Lágrimas y terrazas en Santa Bárbara
Cuenta la leyenda que la puerta de Santa Bárbara abría el camino hacia Francia. Era el lugar más alto de la ciudad y, desde allí, partían las carreteras que se dirigían hacia el país vecino. Hoy, son sus habitantes (y otros) los que van hasta allí para pasar una noche de fiesta en Madrid.
La puerta ya no existe y Laura espera de pie, junto a la entrada del metro, la llegada de un chico. Es su primera cita, pero parece que él ha cambiado de opinión y le ha enviado un mensaje para decirle que no irá. Ella no puede evitar las lágrimas al empezar a leer. No serán las últimas que derroche. Tiene una vida por delante.
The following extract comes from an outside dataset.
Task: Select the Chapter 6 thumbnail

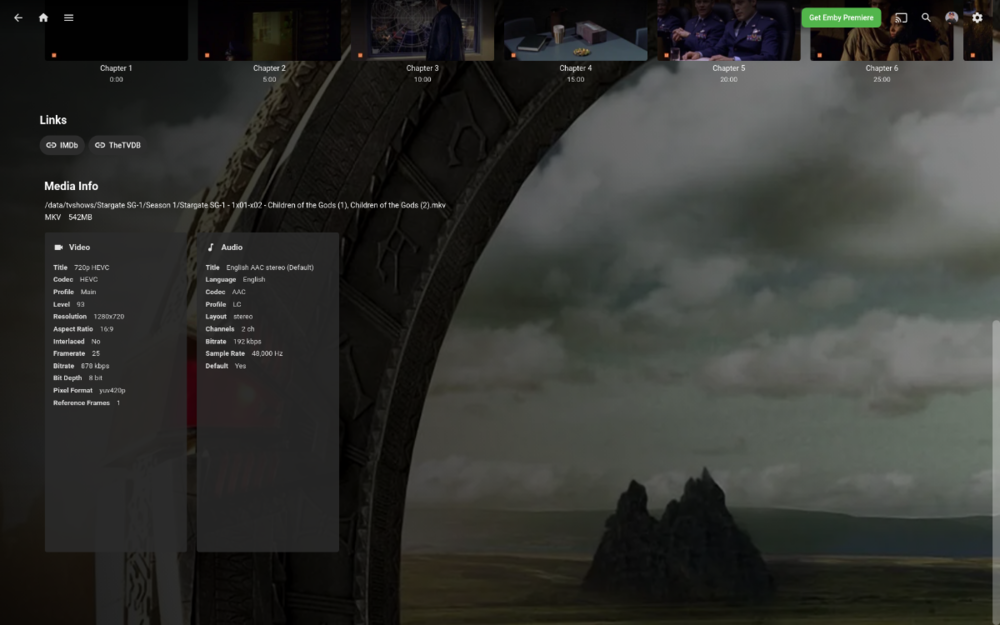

La chica tenía pensado sentarse en alguna de las terrazas abarrotadas de la calle Santa Bárbara. Como los lagartos, los madrileños esperaban los primeros rayos de sol para tomar asiento en el bulevar. Según muere la calle hacia Hortaleza, no se vislumbra un solo sitio libre. El agosto ha llegado pronto a los bares.
De una bocacalle, sale un grupo de jóvenes cargando unas bolsas de plástico verdes. ¿Qué habrá dentro? El sonido de las botellas que chocan entre ellas dentro de las bolsas y el vaso de plástico del que bebe uno de ellos los delatan. Por si hubiera pocas pistas, que sea la noche de un viernes marca el camino de las baldosas amarillas.
Dos chicos surgen de la nada. Giran a la derecha en la calle Gravina y toman Hortaleza. Van abrazados, algo normal hoy día en las inmediaciones de Chueca, aunque no lo era cuando se construyó la puerta de Santa Bárbara, en el siglo XVI. Otra pareja -esta vez de chicas-, muestra la normalidad que existe en estas calles, caminando cogidas de la mano.
Es casi medianoche y los relaciones públicas de la zona han empezado a trabajar. Uno de ellos se acerca a un chico que parece perdido. «¿Quieres tomar una copa? Tenemos buena bebida y una zona más oscura para lo que quieras». Él responde con una simple sonrisa y continúa su camino hacia un estanco de 24 horas, donde entra y compra un paquete de Marlboro.
Al fondo, se vislumbran las luces de la Gran Vía y, detrás de ella, la bajada hacia Sol por la calle Montera. Allí conviven en un espacio muy reducido numerosos coches de policía, una ambulancia, una comisaría y una fila de prostitutas que salta al mejor postor. «Ven, ven», le dice una chica con acento de Europa del este a un hombre de unos 40 años. Él se acerca disimuladamente y se va con ella, mientras un poco más allá otra chica llama la atención de otro viandante. Este prefiere hacer caso omiso y continúa su marcha hacia la Puerta del Sol.